Politician: Even though I publicly threw my hat in the political arena, urged on by Bill Clinton, I seriously could never be a politician. I just don't have the temperament for it. If Karl Rove or any type other political strategist tried to publicly smear an opponents family, that politician might come on a talk show and say how "dirty" the other side is. Not me, I can see going to a party in Washington where mostly politicians were in attendance. I see Karl Rove and I say, "Hey homey, can I talk to you for a minute?(moving quickly through the crowd) What did you say about my daughter again? Let's talk." Karl:(jogging away) What are you talking about? Someone call security. Security!! Then I would bring Karl down like a Pee-Wee football tackling drill, beating his ass in front of the likes of Jimmy Cater and Nelson Mandela. It wouldn't be pretty.

How about debates?? Usually, when someones opponent says something inaccurate, a politician would kindly say, "My opponent isn't being honest with you good Americans.." I couldn't be that respectful, if someone told a blatant lie I would say, "That is some bullshit! You know that is some bullshit right?? You are so full of shit! (pulling out a sheet of economic figures)Look at the economy the last few years when you were in office? (Grabbing the back of the opponents head and smashing his face into the piece of paper) Look at it?? You still want to say that same bullshit??

Also, if another country was talking shit and kept saying how they "wouldn't disarm" their nuclear weapons while I was Commander in Chief, I would do what any other Hip Hop lover would do. I would make a diss record about the dictator in question, tearing them a new asshole in rhyme form: (Diss record starts) (Me talking before I start my rap) Me: Yeaah! 2005 yall, with Pete Rock on the Help out! There is this pussy in China who is about to get his cap twisted backwards for talking shit! Drop the beat Pete!! (Then there would be a rhyme where I diss the fuck out of him and threaten to blow his country into little pieces) Obviously politics isn't in my future either.

Tuesday, August 23, 2005

The Greatest MC's of all Time(revised)

■ **Request 1**
Could you write out, word for word, the stretch of the piece on politics from "How about debates??" through "that same bullshit??"?
■ **Request 2**
Can you repeat, word for word, the stretch of the entries from the line that contains "You are a computer-use agent. The width" through the line that contains "coord(254,204)"?

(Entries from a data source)
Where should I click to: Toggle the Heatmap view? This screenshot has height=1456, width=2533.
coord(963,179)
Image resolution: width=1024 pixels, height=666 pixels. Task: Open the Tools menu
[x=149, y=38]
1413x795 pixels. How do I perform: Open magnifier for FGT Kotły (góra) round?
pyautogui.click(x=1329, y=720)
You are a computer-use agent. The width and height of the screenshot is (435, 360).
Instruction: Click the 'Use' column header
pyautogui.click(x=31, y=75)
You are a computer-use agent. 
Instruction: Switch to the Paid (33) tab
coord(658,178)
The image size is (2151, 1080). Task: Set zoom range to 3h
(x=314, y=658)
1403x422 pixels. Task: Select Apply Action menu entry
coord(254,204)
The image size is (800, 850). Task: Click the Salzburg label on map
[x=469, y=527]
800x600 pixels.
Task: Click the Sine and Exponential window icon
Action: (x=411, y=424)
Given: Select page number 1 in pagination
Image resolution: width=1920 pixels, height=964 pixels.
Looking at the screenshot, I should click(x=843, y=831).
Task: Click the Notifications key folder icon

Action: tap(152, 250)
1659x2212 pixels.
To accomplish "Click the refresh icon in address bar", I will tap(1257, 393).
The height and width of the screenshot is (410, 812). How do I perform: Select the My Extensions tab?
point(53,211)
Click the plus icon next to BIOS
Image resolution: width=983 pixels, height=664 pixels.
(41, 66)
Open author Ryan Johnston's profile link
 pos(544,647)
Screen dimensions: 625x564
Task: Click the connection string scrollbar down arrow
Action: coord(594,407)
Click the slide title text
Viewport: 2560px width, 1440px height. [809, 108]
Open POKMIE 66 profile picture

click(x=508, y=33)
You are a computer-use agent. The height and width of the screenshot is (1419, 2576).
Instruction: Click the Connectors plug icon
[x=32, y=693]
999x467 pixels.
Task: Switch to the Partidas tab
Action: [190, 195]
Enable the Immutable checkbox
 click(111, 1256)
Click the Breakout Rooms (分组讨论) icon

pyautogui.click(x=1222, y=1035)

■ **Reply 1**
How about debates?? Usually, when someones opponent says something inaccurate, a politician would kindly say, "My opponent isn't being honest with you good Americans.." I couldn't be that respectful, if someone told a blatant lie I would say, "That is some bullshit! You know that is some bullshit right?? You are so full of shit! (pulling out a sheet of economic figures)Look at the economy the last few years when you were in office? (Grabbing the back of the opponents head and smashing his face into the piece of paper) Look at it?? You still want to say that same bullshit??

■ **Reply 2**
You are a computer-use agent. The width and height of the screenshot is (435, 360).
Instruction: Click the 'Use' column header
pyautogui.click(x=31, y=75)
You are a computer-use agent. 
Instruction: Switch to the Paid (33) tab
coord(658,178)
The image size is (2151, 1080). Task: Set zoom range to 3h
(x=314, y=658)
1403x422 pixels. Task: Select Apply Action menu entry
coord(254,204)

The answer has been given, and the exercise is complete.